Pairwise matrices (vectors)
import numpy as np
from simmetry import pairwise
X = np.random.randn(1000, 128)
S = pairwise(X, metric="cosine")
Top-k search (exact)
import numpy as np
from simmetry import topk
X = np.random.randn(5000, 64)
q = np.random.randn(64)
idx, scores = topk(q, X, k=10, metric="cosine")
Available Metrics
from simmetry import available
available()
available("vector")
available("string")
available("point")
available("set")
Vectors
cosine,dot,euclidean_sim,manhattan_sim,pearson
Strings
levenshtein(normalized similarity)jaro_winklerngram_jaccard(character n-gram set Jaccard)token_jaccard(whitespace token set Jaccard)
Points / Geo
euclidean_2dhaversine_kmpairwise_pointstopk_points
Sets
jaccard,dice,overlap
Auto Metric Selection (Deterministic)
Auto mode is not random and not learned. It applies fixed type-based rules.
from simmetry import infer_metric, similarity
infer_metric("samplecorp", "sample corp") # "jaro_winkler"
infer_metric((41.0, 29.0), (41.1, 29.1)) # "haversine_km"
infer_metric({1, 2, 3}, {2, 3, 4}) # "jaccard"
similarity("samplecorp", "sample corp") # uses inferred metric
Selection order:
list[str]/tuple[str](including empty lists) -> batch strings (jaro_winkler)str+str->jaro_winkler- 2-number tuples/lists ->
haversine_km set/frozenset->jaccard- numeric vectors ->
cosine - fallback ->
cosine
Batch String APIs
from simmetry.strings import pairwise_strings, topk_strings
S = pairwise_strings(
["item_one", "item_two"],
["item_one", "item_alt"],
metric="jaro_winkler",
)
idx, scores = topk_strings(
"samplecorp",
["samplecorp", "examplefinance", "testgroup"],
k=2,
metric="levenshtein",
)
Batch Point APIs (Geo / 2D)
from simmetry.points import pairwise_points, topk_points
pts = [(41.0, 29.0), (41.01, 29.01), (40.9, 28.9)]
S = pairwise_points(pts, metric="haversine_km")
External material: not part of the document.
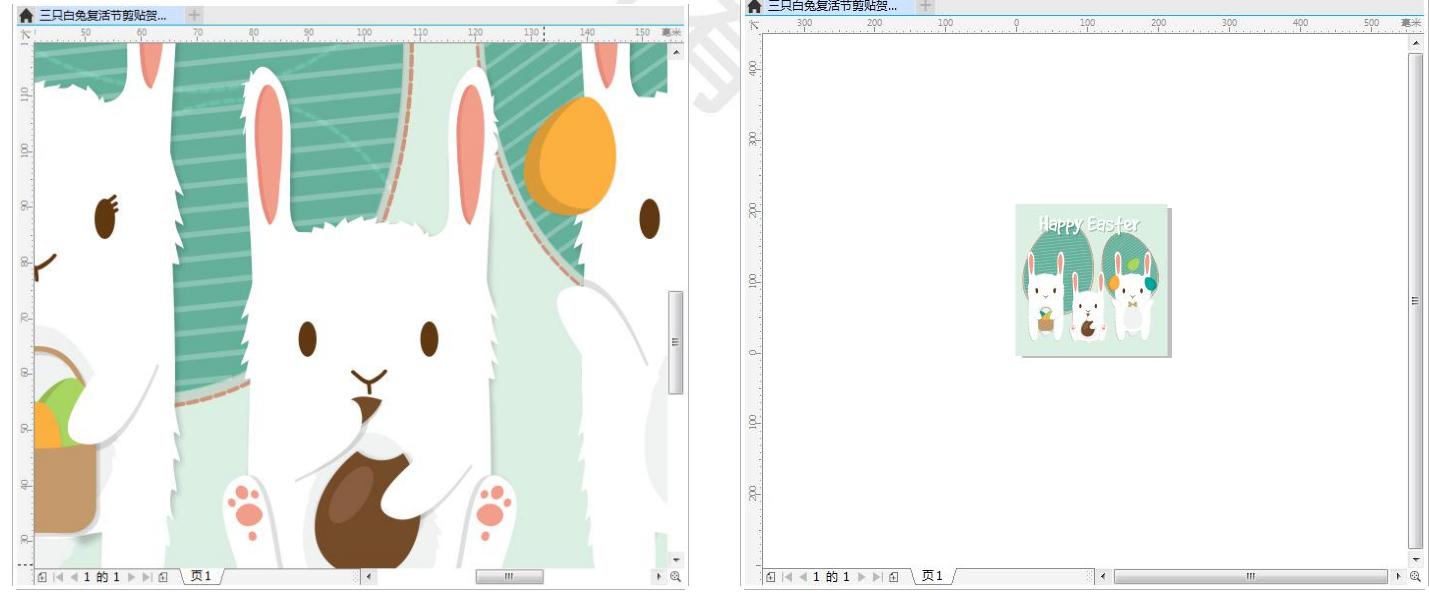Viewport: 1429px width, 608px height.
Task: Click the Add Page After icon
Action: (x=163, y=574)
idx, scores = topk_points((41.0, 29.0), pts, k=2, metric="haversine_km")
ANN Top-k (Optional)
For very large vector corpora (100k+), exact topk() can be slow.
hnswlib
import numpy as np
from simmetry.ann import build_hnsw
X = np.random.randn(200_000, 128).astype("float32")
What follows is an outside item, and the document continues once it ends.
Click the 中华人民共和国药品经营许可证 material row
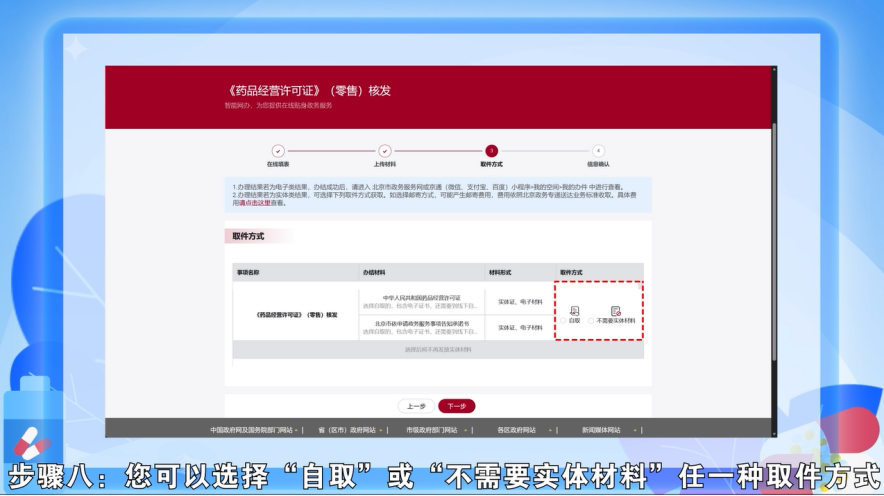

X /= np.linalg.norm(X, axis=1, keepdims=True)
index = build_hnsw(X, space="cosine")
labels, distances = index.query(X[0], k=10)
faiss
import numpy as np
from simmetry.ann import build_faiss
X = np.random.randn(200_000, 128).astype("float32")
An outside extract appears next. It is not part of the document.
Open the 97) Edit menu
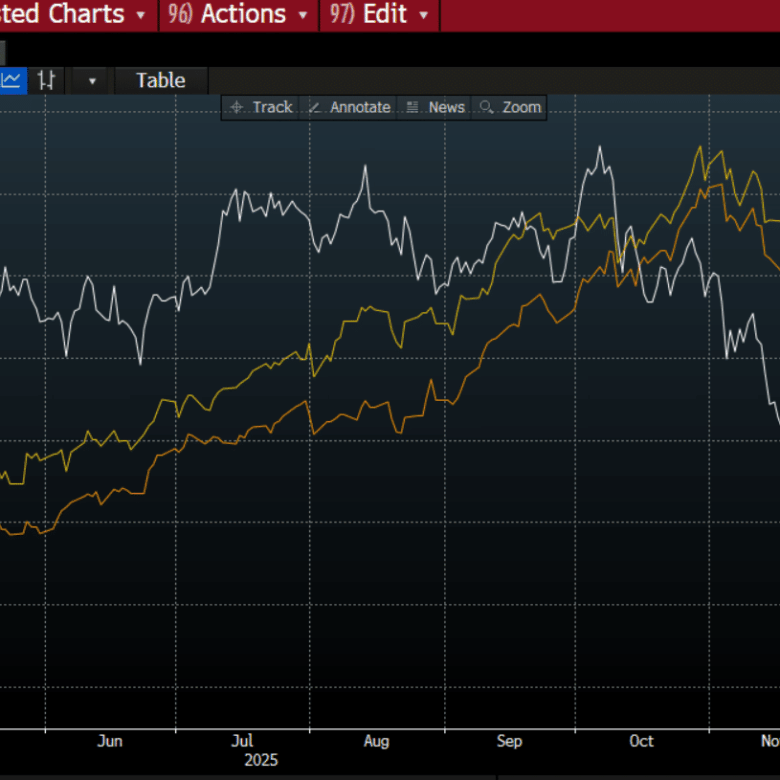 click(x=380, y=15)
X /= np.linalg.norm(X, axis=1, keepdims=True)
index = build_faiss(X, metric="ip")
labels, scores = index.query(X[0], k=10)
SimIndex (Exact or ANN)
import numpy as np
from simmetry import SimIndex
X = np.random.randn(50_000, 128).astype("float32")
index = SimIndex(metric="cosine", backend="exact").add(X)
idx, scores = index.query(X[0], k=10)
Composite Records
from simmetry import similarity
a = {"name": "Entity One", "city": "CityAlpha", "loc": (41.0, 29.0)}
b = {"name": "Entity One Extended", "city": "CityAlpha", "loc": (41.01, 28.99)}
score = similarity(
a,
b,
metric={"name": "jaro_winkler", "loc": "haversine_km"},
weights={"name": 0.7, "loc": 0.3},
)
Benchmarks
The project includes a benchmark harness in bench/run.py. Comparative benchmarks against rapidfuzz, scikit-learn, and ANN libraries are not published yet.
Run locally:
python bench/run.py
Scope and Roadmap
Current focus is a compact core with predictable APIs and optional ANN.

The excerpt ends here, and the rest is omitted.